## ACTIVITY
Set down, please, the line that contains "Expand the Severity filter" and every line that follows it to the end of the records, exactly; do not include pictures.

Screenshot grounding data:
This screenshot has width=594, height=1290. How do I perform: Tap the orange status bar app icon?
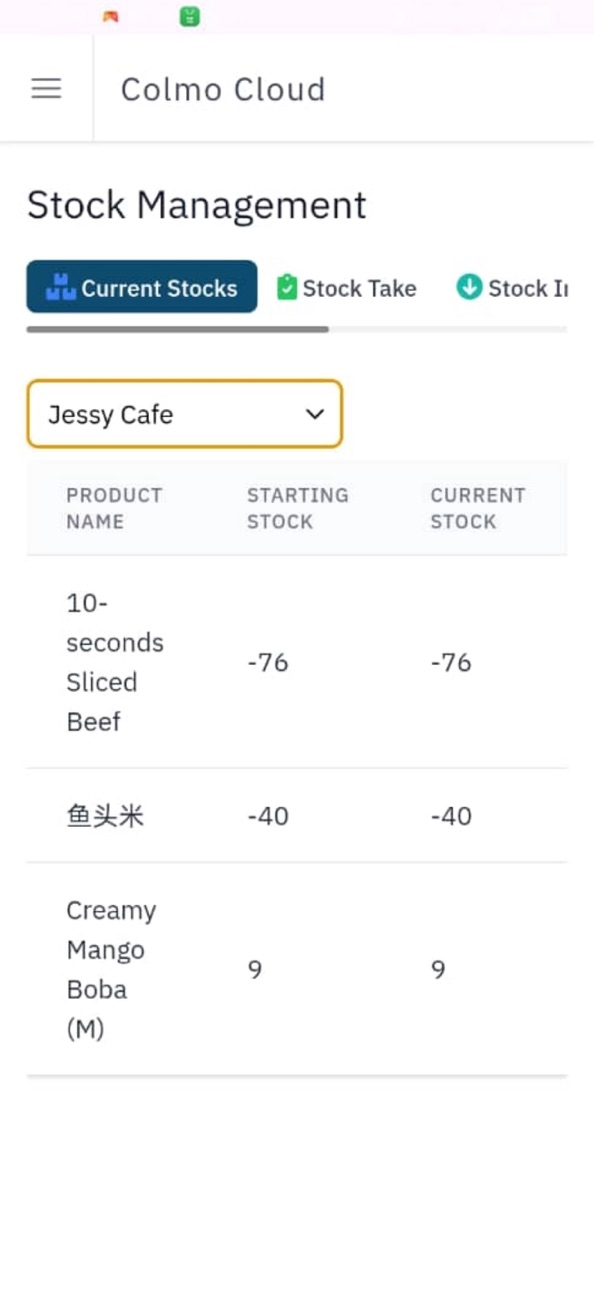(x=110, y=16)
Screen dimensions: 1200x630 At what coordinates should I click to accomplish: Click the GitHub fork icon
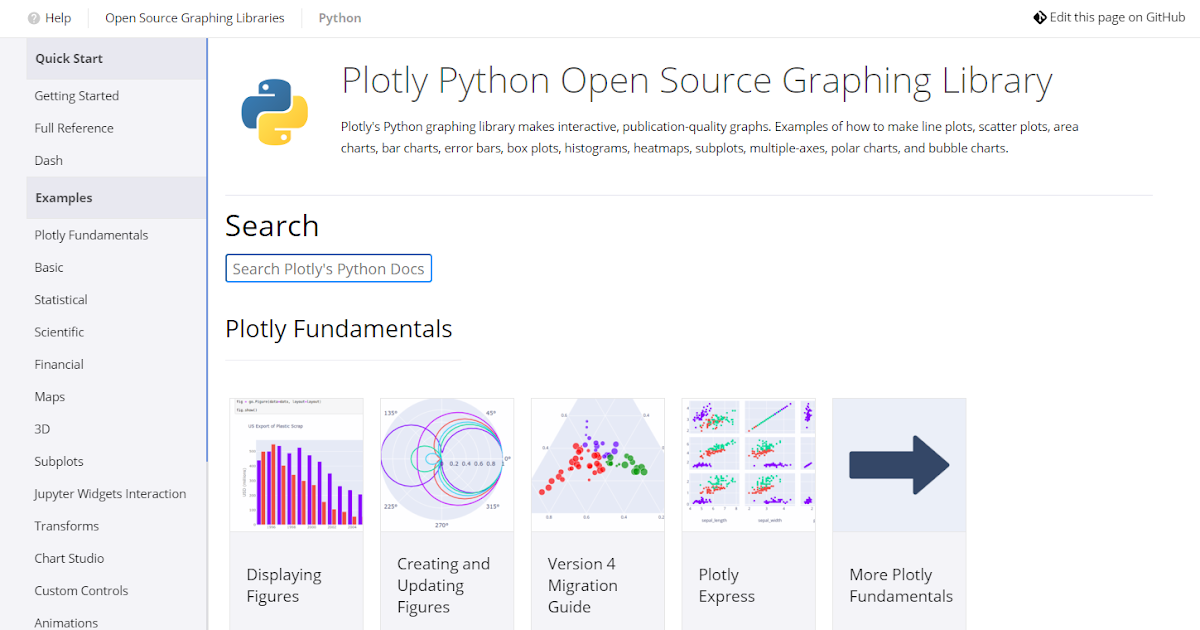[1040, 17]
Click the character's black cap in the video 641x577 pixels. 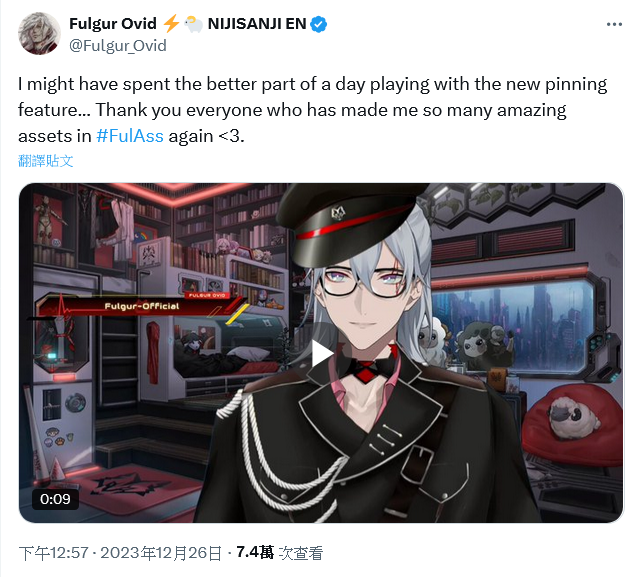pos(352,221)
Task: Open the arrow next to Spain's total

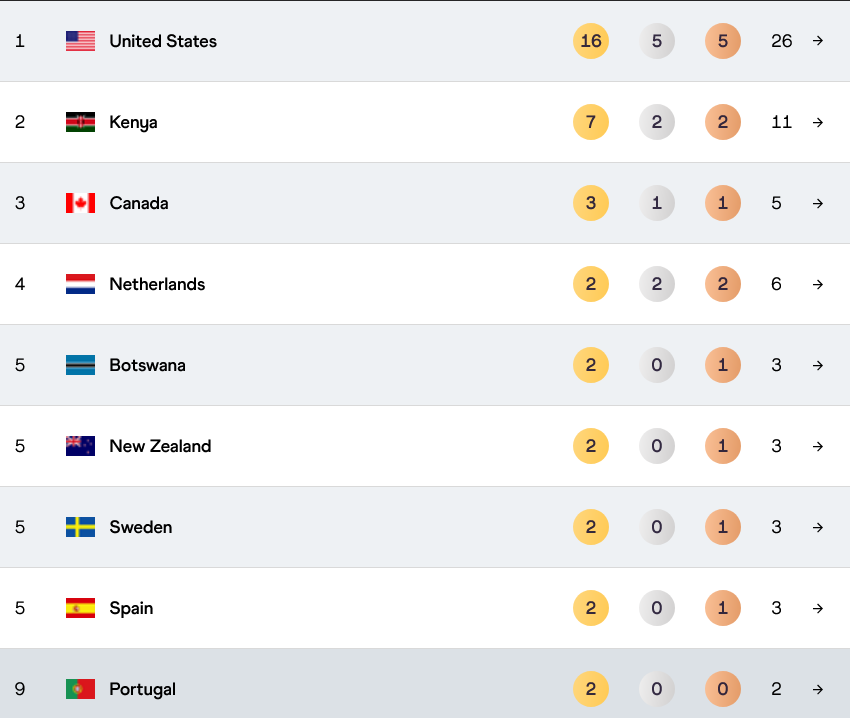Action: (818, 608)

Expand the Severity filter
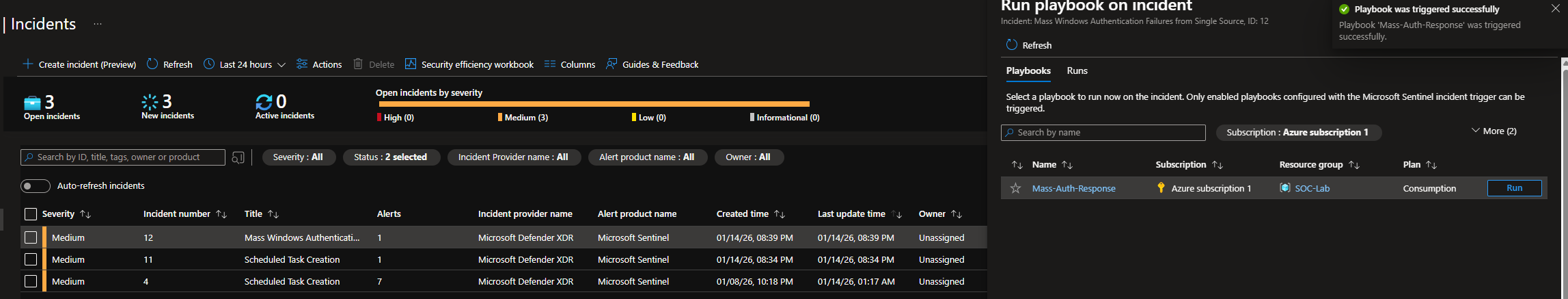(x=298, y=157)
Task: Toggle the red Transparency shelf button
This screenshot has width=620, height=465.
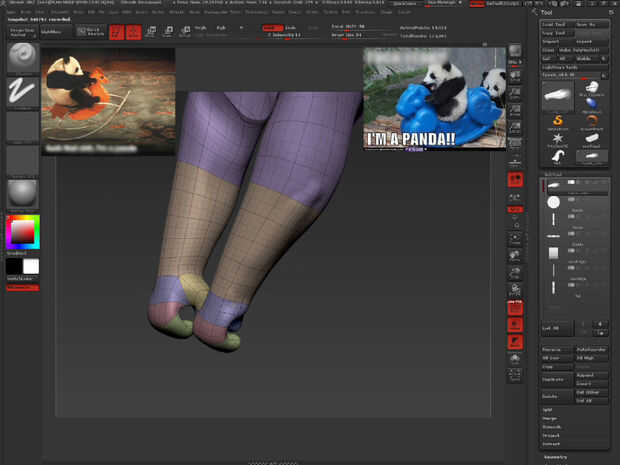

## SOLUTION
Expand the Severity filter
(x=298, y=157)
Task: Toggle the red Transparency shelf button
This screenshot has width=620, height=465.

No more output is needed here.